→ **What you should do**:
Without skipping anything, print all of the data exactly.

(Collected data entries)
....

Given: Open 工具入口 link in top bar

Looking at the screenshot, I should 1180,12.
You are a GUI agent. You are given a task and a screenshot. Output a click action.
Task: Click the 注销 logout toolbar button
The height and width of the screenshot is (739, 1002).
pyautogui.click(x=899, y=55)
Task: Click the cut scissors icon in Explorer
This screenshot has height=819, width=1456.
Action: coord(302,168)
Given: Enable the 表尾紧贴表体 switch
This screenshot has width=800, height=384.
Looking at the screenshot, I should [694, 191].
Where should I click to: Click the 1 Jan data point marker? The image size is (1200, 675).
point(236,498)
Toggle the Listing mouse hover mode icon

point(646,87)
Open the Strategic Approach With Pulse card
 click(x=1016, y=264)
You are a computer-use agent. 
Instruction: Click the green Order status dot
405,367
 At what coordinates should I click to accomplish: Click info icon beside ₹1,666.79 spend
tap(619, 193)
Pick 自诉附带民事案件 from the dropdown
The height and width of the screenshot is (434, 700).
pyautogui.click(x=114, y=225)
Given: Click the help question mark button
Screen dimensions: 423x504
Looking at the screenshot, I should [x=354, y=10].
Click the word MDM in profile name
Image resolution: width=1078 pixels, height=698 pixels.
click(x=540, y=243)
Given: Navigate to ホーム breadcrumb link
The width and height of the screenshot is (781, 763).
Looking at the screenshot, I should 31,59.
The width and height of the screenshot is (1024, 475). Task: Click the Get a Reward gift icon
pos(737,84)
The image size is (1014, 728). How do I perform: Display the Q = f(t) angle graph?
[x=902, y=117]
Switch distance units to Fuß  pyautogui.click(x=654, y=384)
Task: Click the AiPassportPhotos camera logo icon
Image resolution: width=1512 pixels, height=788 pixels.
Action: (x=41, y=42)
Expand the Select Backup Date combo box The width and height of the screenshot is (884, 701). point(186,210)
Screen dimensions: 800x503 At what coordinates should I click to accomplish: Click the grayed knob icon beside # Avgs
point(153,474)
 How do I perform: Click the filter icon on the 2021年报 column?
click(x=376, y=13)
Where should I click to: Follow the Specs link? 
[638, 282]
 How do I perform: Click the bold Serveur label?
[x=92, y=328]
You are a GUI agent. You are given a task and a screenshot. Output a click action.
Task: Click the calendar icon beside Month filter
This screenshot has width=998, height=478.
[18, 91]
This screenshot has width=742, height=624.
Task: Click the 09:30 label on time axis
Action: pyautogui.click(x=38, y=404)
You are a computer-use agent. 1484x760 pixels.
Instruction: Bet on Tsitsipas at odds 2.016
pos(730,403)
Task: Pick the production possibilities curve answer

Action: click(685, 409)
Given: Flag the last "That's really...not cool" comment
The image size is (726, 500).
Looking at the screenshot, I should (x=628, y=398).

....

→ **Answer area**:
Given: Open 工具入口 link in top bar

Looking at the screenshot, I should 1180,12.
You are a GUI agent. You are given a task and a screenshot. Output a click action.
Task: Click the 注销 logout toolbar button
The height and width of the screenshot is (739, 1002).
pyautogui.click(x=899, y=55)
Task: Click the cut scissors icon in Explorer
This screenshot has height=819, width=1456.
Action: coord(302,168)
Given: Enable the 表尾紧贴表体 switch
This screenshot has width=800, height=384.
Looking at the screenshot, I should [694, 191].
Where should I click to: Click the 1 Jan data point marker? The image size is (1200, 675).
point(236,498)
Toggle the Listing mouse hover mode icon

point(646,87)
Open the Strategic Approach With Pulse card
 click(x=1016, y=264)
You are a computer-use agent. 
Instruction: Click the green Order status dot
405,367
 At what coordinates should I click to accomplish: Click info icon beside ₹1,666.79 spend
tap(619, 193)
Pick 自诉附带民事案件 from the dropdown
The height and width of the screenshot is (434, 700).
pyautogui.click(x=114, y=225)
Given: Click the help question mark button
Screen dimensions: 423x504
Looking at the screenshot, I should [x=354, y=10].
Click the word MDM in profile name
Image resolution: width=1078 pixels, height=698 pixels.
click(x=540, y=243)
Given: Navigate to ホーム breadcrumb link
The width and height of the screenshot is (781, 763).
Looking at the screenshot, I should 31,59.
The width and height of the screenshot is (1024, 475). Task: Click the Get a Reward gift icon
pos(737,84)
The image size is (1014, 728). How do I perform: Display the Q = f(t) angle graph?
[x=902, y=117]
Switch distance units to Fuß  pyautogui.click(x=654, y=384)
Task: Click the AiPassportPhotos camera logo icon
Image resolution: width=1512 pixels, height=788 pixels.
Action: (x=41, y=42)
Expand the Select Backup Date combo box The width and height of the screenshot is (884, 701). point(186,210)
Screen dimensions: 800x503 At what coordinates should I click to accomplish: Click the grayed knob icon beside # Avgs
point(153,474)
 How do I perform: Click the filter icon on the 2021年报 column?
click(x=376, y=13)
Where should I click to: Follow the Specs link? 
[638, 282]
 How do I perform: Click the bold Serveur label?
[x=92, y=328]
You are a GUI agent. You are given a task and a screenshot. Output a click action.
Task: Click the calendar icon beside Month filter
This screenshot has width=998, height=478.
[18, 91]
This screenshot has width=742, height=624.
Task: Click the 09:30 label on time axis
Action: pyautogui.click(x=38, y=404)
You are a computer-use agent. 1484x760 pixels.
Instruction: Bet on Tsitsipas at odds 2.016
pos(730,403)
Task: Pick the production possibilities curve answer

Action: click(685, 409)
Given: Flag the last "That's really...not cool" comment
The image size is (726, 500).
Looking at the screenshot, I should (x=628, y=398).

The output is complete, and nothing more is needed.